• EXERCISE DETAILS:
Copy the rows below unchanged, beginning at the line that contains "Tap Tortorici, Roberto in the bracket" and stopping after the line that contains "coord(226,329)".
— start of AVAILABLE DATA —
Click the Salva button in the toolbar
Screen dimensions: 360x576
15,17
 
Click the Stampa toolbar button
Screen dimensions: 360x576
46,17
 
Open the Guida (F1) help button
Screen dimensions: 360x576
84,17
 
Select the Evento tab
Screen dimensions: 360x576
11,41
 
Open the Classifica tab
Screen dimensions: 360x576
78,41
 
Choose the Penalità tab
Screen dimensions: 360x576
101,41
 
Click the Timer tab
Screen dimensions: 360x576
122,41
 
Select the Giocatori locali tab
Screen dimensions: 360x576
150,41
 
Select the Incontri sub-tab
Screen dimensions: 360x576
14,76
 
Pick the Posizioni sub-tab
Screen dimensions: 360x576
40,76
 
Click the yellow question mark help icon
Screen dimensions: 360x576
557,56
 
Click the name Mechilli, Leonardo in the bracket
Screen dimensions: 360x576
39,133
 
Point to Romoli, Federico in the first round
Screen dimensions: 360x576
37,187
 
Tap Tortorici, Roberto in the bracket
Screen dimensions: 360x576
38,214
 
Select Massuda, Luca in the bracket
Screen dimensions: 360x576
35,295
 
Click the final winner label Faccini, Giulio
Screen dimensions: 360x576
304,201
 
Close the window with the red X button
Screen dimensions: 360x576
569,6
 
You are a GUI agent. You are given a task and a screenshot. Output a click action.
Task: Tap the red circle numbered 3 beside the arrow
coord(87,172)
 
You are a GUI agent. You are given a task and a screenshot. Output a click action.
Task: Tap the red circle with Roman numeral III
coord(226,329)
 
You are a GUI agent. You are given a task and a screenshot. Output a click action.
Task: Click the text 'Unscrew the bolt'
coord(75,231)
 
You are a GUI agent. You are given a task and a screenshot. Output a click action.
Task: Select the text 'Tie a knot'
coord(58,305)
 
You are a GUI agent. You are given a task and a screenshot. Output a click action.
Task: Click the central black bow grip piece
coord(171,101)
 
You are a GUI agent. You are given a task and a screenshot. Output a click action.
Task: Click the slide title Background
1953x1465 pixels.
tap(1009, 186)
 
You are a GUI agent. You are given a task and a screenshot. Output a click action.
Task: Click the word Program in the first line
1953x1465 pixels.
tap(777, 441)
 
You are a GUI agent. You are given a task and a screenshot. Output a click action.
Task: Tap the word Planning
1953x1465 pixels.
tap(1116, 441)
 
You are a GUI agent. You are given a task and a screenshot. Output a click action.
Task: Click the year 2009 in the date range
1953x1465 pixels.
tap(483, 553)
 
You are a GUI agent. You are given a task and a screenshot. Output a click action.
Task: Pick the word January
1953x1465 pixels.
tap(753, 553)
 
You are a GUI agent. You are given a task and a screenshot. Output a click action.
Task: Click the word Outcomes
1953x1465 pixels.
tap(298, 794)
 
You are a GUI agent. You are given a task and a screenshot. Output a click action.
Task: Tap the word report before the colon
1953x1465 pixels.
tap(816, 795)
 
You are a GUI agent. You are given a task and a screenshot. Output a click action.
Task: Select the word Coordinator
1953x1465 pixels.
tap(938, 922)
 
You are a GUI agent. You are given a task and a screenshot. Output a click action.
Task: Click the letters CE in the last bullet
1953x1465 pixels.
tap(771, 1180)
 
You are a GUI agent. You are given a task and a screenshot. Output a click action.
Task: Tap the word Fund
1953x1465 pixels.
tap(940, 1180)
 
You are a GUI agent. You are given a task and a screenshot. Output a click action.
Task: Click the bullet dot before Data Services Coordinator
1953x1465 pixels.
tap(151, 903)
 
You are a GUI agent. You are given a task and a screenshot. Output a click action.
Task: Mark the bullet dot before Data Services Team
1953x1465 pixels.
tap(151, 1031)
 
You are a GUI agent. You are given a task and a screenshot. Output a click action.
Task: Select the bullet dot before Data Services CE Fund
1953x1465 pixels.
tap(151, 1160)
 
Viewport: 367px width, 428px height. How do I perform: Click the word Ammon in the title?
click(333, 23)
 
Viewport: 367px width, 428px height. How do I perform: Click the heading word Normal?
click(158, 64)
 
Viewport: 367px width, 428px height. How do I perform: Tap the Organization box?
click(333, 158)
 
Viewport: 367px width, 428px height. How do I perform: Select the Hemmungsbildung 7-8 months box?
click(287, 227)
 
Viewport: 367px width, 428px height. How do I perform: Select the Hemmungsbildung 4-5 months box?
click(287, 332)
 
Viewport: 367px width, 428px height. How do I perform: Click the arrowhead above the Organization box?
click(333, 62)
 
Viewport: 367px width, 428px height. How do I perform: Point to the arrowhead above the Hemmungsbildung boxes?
— end of AVAILABLE DATA —
• TASK RESPONSE:
Tap Tortorici, Roberto in the bracket
Screen dimensions: 360x576
38,214
 
Select Massuda, Luca in the bracket
Screen dimensions: 360x576
35,295
 
Click the final winner label Faccini, Giulio
Screen dimensions: 360x576
304,201
 
Close the window with the red X button
Screen dimensions: 360x576
569,6
 
You are a GUI agent. You are given a task and a screenshot. Output a click action.
Task: Tap the red circle numbered 3 beside the arrow
coord(87,172)
 
You are a GUI agent. You are given a task and a screenshot. Output a click action.
Task: Tap the red circle with Roman numeral III
coord(226,329)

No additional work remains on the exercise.